Fortunately, one of the work’s ardent champions, the Latvian violinist Gidon Kremer, brought it with him last night to Symphony Hall. The piece has some unforgettable themes, and its strengths might have been more consistent had it ever received the close editing that Joachim gave to Brahms’s Violin Concerto. Instead we are left with a work that feels poignantly raw, and Kremer left it that way last night, dispatching it with his signature sharp-angled virtuosity and a focused but wiry tone, as if he felt no need to airbrush the moments when Schumann’s inspiration runs thin.

He also played up the work’s strengths, including the beautifully spun, long-breathing lines of the slow movement. The last movement’s tempos pushed right to the edge of manageable and occasionally beyond. More consistently attentive support from Rafael Frühbeck de Burgos on the podium would also have helped. It was still a thrill to hear.

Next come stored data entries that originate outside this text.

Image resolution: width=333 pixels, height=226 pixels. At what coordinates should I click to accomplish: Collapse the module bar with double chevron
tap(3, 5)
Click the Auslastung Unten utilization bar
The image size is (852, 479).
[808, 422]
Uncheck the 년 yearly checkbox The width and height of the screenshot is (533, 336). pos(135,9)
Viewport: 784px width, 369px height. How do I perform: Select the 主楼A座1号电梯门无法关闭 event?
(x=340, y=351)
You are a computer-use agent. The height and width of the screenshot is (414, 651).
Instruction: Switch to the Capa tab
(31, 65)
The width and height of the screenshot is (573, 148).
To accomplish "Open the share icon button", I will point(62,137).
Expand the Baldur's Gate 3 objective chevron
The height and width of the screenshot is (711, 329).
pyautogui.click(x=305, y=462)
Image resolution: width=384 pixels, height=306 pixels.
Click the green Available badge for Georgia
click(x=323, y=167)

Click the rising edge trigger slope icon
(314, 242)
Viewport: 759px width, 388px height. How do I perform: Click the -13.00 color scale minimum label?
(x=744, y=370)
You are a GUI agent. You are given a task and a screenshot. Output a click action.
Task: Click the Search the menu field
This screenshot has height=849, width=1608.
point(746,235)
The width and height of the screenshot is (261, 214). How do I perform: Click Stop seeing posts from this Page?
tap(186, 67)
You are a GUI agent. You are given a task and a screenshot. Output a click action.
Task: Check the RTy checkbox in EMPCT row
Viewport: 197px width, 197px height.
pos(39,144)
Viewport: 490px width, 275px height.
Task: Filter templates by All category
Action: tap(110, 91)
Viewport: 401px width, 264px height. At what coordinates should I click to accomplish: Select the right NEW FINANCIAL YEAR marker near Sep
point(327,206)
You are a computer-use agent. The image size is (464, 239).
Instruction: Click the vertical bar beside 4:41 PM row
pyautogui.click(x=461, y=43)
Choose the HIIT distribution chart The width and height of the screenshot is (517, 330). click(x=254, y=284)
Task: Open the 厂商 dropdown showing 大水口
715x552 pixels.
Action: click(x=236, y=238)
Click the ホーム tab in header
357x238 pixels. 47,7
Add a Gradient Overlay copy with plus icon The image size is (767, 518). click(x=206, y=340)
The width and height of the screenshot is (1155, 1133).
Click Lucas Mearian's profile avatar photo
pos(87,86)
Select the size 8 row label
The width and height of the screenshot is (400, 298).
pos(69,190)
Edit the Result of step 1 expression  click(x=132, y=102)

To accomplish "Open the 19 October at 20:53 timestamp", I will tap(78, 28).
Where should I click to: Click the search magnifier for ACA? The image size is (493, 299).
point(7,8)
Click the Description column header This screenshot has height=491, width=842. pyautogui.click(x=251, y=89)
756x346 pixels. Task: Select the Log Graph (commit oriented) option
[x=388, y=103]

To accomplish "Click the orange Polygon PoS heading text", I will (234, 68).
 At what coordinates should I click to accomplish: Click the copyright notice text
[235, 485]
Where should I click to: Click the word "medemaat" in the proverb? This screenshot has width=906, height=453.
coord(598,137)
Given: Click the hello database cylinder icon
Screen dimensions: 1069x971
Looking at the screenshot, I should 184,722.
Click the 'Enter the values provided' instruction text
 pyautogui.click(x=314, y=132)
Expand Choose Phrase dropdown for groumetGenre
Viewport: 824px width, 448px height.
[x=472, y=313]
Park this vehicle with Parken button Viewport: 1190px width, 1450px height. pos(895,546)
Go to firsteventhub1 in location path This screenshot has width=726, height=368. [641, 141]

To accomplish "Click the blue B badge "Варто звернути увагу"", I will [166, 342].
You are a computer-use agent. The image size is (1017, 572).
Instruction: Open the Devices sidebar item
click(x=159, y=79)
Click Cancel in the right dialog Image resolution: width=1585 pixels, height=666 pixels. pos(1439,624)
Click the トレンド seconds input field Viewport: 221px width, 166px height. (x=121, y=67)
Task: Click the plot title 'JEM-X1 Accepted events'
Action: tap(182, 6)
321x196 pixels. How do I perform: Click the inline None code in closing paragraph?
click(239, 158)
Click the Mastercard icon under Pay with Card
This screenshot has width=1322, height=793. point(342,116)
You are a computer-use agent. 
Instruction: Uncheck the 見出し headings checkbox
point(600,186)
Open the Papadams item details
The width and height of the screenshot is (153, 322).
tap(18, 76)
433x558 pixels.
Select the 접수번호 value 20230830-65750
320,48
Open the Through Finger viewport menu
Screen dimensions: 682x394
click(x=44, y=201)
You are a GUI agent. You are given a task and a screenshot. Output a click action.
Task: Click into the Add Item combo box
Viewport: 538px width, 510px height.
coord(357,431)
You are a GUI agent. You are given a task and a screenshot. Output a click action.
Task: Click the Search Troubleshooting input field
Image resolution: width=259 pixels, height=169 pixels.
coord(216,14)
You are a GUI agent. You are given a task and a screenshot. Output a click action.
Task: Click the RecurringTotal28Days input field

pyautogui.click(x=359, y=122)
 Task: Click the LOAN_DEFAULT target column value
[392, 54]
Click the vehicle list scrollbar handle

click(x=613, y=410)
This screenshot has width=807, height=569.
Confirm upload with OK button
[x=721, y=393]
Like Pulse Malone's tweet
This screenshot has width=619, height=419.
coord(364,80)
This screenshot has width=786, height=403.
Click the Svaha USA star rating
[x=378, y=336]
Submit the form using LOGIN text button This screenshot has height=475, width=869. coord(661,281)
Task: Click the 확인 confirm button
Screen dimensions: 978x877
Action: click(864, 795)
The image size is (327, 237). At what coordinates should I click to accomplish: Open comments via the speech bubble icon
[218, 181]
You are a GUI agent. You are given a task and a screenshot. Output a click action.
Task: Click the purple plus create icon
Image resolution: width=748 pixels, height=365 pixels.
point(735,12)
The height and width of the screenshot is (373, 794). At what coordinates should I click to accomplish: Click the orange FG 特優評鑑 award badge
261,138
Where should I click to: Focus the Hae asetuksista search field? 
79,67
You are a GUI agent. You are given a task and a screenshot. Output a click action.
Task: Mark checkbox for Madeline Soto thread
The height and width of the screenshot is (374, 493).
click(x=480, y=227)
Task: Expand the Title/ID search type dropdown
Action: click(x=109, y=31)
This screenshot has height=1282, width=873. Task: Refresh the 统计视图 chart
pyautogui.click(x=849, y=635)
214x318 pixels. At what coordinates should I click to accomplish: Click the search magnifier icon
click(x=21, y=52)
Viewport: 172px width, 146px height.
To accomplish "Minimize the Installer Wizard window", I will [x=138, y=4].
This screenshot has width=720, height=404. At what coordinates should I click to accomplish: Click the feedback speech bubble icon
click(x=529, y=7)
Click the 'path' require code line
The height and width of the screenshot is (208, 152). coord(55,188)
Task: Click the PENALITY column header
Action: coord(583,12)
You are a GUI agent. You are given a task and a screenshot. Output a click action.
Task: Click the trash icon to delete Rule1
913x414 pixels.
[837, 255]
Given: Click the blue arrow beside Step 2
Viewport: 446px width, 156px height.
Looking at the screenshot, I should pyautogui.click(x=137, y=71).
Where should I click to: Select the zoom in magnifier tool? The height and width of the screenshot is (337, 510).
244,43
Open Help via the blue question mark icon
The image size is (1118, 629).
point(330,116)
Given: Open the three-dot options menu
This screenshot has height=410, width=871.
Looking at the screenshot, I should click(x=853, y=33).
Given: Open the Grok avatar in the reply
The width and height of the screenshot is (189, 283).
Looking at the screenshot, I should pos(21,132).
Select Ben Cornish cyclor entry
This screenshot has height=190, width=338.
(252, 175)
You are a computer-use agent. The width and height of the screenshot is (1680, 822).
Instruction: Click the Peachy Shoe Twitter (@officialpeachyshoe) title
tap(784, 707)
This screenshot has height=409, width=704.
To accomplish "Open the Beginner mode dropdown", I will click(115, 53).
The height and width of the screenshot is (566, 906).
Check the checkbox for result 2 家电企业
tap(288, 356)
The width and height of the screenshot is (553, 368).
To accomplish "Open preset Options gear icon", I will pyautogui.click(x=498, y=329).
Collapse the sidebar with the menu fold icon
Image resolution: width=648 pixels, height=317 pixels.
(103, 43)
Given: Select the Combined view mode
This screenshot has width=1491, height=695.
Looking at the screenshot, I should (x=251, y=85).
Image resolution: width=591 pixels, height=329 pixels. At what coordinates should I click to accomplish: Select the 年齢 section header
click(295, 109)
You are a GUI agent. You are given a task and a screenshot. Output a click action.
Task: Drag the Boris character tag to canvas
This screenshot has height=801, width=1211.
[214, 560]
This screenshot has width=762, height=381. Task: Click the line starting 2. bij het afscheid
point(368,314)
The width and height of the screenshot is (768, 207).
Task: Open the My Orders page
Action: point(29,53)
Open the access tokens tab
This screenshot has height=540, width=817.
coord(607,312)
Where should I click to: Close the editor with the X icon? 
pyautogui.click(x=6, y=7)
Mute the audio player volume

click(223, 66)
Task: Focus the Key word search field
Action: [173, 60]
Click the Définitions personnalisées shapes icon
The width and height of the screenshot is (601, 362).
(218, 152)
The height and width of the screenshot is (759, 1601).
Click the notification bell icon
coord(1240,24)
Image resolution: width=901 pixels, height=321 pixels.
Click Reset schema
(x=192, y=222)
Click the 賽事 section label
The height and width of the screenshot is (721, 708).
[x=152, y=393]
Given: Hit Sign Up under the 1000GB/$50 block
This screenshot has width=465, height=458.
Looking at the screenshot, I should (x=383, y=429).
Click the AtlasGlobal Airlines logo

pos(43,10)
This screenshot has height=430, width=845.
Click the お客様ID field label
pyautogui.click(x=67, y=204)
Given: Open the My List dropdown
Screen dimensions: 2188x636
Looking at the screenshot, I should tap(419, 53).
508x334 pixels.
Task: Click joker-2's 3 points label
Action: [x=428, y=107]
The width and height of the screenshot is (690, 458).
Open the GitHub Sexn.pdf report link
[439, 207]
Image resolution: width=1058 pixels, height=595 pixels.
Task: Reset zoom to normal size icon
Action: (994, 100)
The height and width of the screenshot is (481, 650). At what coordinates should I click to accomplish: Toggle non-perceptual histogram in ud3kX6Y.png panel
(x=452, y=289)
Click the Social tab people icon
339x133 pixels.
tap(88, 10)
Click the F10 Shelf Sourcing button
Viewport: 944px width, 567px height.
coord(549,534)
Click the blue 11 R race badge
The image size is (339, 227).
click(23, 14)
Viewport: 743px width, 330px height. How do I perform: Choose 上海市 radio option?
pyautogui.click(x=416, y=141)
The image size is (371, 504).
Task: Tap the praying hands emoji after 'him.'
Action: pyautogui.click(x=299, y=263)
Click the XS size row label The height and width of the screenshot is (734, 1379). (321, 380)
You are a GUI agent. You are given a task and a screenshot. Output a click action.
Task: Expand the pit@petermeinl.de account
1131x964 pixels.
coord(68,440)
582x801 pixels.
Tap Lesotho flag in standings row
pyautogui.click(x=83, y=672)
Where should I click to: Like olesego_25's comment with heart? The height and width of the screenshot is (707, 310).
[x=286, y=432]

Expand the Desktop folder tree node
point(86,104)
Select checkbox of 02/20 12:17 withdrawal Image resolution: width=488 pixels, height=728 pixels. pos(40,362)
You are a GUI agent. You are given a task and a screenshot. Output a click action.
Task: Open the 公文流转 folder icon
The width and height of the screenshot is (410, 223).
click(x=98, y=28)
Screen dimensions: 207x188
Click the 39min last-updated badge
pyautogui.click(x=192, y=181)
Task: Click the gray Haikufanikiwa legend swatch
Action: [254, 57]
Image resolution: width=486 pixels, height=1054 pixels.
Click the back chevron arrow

Kremer seemed to surprise the entire hall by playing an encore, common practice in Europe but done far more rarely by orchestral soloists here. His coolly haunting selection also seemed to stump the crowd as well as the players on stage, some of whom could be seen gathered around Kremer’s music stand afterward for a peek. Turns out it was “Serenade’’ by Ukrainian composer Valentin Silvestrov.

After intermission came a rewardingly earthy and vigorous performance of “Ein Heldenleben.’’ Strauss’s tone poems are a kind of interpretive home turf for Frühbeck de Burgos, and he led the work broadly and incisively, capturing the full dash and swagger of the opening section and the tone of sublime renunciation in its final pages.

There were a few shaky moments, but the BSO brasses, including principal horn James Sommerville, delivered when it counted most, and concertmaster Malcolm Lowe deserved the solo bow he received for solo playing so luxurious in tone and detail.